● **TEXT PROVIDED**:

※ ※ ※

To be successful in drug discovery, researchers must look beyond their own work to the bigger picture, and identify opportunities to set in motion the steps necessary to translate discoveries into treatments. This process can’t be undertaken alone – it necessarily means involving other key partners, including industry, and problem solving in new ways. It can be a daunting task, but is a fundamental step in making our research have real-world impact, especially when facing a challenge like dementia, for which there are currently no disease-modifying treatments. For Professor Caleb Webber, Group Leader at UK DRI at Cardiff, this comes naturally, and the process of meeting, discussing and discovering with others is one of the most enjoyable and rewarding aspects of the job.
“It's comparable to when you used to go round to a friend’s house and they'll play you some new music you’ve never heard. Finding out about new science is like discovering a new band as a teenager. I love working with people and hearing about new areas of biology.”
Professor Webber is a self-confessed ‘dot-joiner’. Whether he’s seeking out the missing link in a genetic pathway or playing matchmaker at a workshop, he is always looking to build new networks in the pursuit of solving the complex puzzles behind brain disorders. As the informatics theme lead at the UK DRI, Professor Webber convenes experts in discovery research to exploit the full potential of data generated from the institute and reveal novel insights into disease mechanism. This exercise is crucial given the current paucity of successful therapeutic targets in the neurodegeneration field.

※ ※ ※

● **INFORMATION GIVEN**:
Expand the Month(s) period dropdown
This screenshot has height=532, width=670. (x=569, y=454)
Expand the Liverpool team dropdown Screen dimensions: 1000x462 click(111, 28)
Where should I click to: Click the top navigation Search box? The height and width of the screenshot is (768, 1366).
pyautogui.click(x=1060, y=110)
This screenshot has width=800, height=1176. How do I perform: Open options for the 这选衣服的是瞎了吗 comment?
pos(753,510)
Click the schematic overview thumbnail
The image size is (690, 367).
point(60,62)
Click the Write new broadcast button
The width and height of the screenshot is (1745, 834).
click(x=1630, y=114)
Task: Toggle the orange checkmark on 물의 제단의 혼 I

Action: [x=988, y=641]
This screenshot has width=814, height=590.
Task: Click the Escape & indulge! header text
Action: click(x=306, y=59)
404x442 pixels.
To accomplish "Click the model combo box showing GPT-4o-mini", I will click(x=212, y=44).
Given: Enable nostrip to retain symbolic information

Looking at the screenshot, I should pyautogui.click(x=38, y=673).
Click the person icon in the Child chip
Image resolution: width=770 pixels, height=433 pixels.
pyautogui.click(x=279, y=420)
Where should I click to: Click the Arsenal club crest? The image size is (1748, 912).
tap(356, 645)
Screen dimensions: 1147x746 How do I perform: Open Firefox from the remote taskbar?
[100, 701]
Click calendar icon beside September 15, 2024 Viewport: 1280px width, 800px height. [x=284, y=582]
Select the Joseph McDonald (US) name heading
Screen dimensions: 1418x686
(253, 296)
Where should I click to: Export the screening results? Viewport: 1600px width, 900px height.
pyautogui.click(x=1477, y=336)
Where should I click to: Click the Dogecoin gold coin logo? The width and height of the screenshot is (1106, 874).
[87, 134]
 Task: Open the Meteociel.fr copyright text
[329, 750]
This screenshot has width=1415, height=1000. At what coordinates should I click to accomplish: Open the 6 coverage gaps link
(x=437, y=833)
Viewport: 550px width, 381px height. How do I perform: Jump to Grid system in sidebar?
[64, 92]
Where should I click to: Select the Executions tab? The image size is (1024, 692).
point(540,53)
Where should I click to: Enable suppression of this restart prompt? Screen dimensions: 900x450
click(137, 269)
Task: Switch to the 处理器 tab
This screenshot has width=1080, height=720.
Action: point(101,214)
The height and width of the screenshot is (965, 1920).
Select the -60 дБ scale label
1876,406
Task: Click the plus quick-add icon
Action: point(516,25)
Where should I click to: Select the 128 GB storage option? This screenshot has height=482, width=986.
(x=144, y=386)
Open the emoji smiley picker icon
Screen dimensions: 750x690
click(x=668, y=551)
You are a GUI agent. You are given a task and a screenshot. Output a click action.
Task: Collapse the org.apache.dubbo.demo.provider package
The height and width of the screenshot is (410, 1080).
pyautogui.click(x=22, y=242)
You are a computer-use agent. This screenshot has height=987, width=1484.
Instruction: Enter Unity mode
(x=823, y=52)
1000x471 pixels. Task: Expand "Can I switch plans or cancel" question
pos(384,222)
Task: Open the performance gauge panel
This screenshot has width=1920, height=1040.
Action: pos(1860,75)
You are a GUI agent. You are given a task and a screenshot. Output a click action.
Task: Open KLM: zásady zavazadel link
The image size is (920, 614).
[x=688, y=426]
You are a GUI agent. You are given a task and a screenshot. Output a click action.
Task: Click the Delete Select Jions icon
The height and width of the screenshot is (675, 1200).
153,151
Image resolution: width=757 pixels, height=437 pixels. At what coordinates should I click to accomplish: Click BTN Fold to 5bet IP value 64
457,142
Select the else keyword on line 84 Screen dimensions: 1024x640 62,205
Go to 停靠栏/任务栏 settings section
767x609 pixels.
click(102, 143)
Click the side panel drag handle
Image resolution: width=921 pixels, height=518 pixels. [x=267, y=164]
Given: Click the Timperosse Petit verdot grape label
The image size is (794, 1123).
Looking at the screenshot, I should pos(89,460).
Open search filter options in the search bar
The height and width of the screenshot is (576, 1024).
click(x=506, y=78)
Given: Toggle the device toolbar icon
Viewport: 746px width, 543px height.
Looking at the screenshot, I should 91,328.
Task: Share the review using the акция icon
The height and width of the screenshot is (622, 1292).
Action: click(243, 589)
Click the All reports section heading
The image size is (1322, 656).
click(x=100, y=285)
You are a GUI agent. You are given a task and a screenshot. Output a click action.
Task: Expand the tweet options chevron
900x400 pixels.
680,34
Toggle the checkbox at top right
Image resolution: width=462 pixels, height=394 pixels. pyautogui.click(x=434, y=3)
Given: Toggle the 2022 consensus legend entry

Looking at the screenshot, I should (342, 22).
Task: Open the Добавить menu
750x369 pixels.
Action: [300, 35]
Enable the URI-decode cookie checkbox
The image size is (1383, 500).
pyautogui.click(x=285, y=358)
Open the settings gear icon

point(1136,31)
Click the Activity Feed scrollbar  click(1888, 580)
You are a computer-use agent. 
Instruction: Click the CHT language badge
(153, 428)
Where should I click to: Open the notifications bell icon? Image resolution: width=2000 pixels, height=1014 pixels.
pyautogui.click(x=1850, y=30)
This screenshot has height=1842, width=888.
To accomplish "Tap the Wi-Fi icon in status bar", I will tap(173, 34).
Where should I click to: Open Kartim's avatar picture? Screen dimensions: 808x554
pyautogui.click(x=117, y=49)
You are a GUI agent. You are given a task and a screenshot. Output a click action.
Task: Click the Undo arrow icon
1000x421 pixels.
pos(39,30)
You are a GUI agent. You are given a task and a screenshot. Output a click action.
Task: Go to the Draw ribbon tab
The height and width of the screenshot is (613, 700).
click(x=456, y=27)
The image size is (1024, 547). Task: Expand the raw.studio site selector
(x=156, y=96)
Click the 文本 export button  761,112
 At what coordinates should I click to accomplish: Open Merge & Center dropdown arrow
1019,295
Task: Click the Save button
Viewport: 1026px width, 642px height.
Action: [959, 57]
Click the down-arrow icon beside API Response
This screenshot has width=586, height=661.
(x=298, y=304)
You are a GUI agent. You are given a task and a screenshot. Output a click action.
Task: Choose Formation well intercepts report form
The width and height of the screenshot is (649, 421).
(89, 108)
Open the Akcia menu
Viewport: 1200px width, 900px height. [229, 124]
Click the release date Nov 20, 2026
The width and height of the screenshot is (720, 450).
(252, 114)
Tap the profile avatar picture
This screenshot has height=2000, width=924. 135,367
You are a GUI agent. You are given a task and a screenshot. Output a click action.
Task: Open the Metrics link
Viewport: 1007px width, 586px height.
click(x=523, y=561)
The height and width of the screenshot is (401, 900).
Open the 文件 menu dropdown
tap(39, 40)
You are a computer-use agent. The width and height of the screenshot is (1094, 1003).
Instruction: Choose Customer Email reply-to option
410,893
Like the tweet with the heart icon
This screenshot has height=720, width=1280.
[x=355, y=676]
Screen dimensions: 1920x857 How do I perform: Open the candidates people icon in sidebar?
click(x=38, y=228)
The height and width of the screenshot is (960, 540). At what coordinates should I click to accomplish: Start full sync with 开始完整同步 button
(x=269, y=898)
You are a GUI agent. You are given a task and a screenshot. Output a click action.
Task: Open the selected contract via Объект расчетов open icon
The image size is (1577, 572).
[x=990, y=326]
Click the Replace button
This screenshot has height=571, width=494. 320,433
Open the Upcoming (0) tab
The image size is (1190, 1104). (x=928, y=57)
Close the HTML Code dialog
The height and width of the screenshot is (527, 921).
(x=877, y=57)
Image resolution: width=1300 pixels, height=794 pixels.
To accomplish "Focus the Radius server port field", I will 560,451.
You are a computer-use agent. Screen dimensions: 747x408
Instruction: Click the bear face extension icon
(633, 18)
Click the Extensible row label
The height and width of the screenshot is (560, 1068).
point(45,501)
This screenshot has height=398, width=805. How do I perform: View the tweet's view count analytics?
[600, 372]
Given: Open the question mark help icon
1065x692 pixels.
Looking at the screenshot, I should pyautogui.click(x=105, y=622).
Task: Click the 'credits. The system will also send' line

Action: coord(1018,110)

※ ※ ※

● **QUESTIONS**:
a - Answer these questions about the text on Professor Caleb Webber:
(i) What position does Professor Webber hold at UK DRI at Cardiff?
(ii) To what does he compare finding out about new science?
(iii) Which theme does he lead at the UK DRI?
b - Continue the text on Professor Caleb Webber, starting after its last sentence.
The material that comes after the text on Professor Caleb Webber is separate from that text.

● **WRITTEN RESPONSES**:
a -
(i) Group Leader
(ii) Discovering a new band as a teenager
(iii) The informatics theme

b -
In his own research programme, he is aiming to identify common processes and genetic pathways that underpin the diseases that cause dementia. Unusually, his lab is an equal mix of cell biologists and bioinformaticians, demonstrating his success at seamlessly dovetailing these two disciplines. The team start by probing a set of candidate genes that may be impacting disease, finding out which cells they are expressed (present) in, what their function might be and what else they interact with to build potential disease networks. He believes that by studying gene expression through analysis of the transcriptome, scientists can begin to understand what the cell is ‘thinking’ in the earliest stages of disease.
“If you look back at medicine in the past, the patient went to a doctor who would examine them and tell them what was wrong. Modern medicine takes a different approach by asking the patient about their experience. In a similar way, I like to ask the cell what it thinks is going wrong, and we do that through systematic measurement of gene expression.”
To bridge the gap between discovery research and the clinic, Professor Webber has designed a series of elegant experiments using induced pluripotent stem cells. First, he measures the gene expression of cells exhibiting disease. Next, the team look at the gene expression profiles from healthy cells that receive a drug dose. By comparing these profiles following disease and drug administration, he is able to match treatments that oppose the effects of the disease.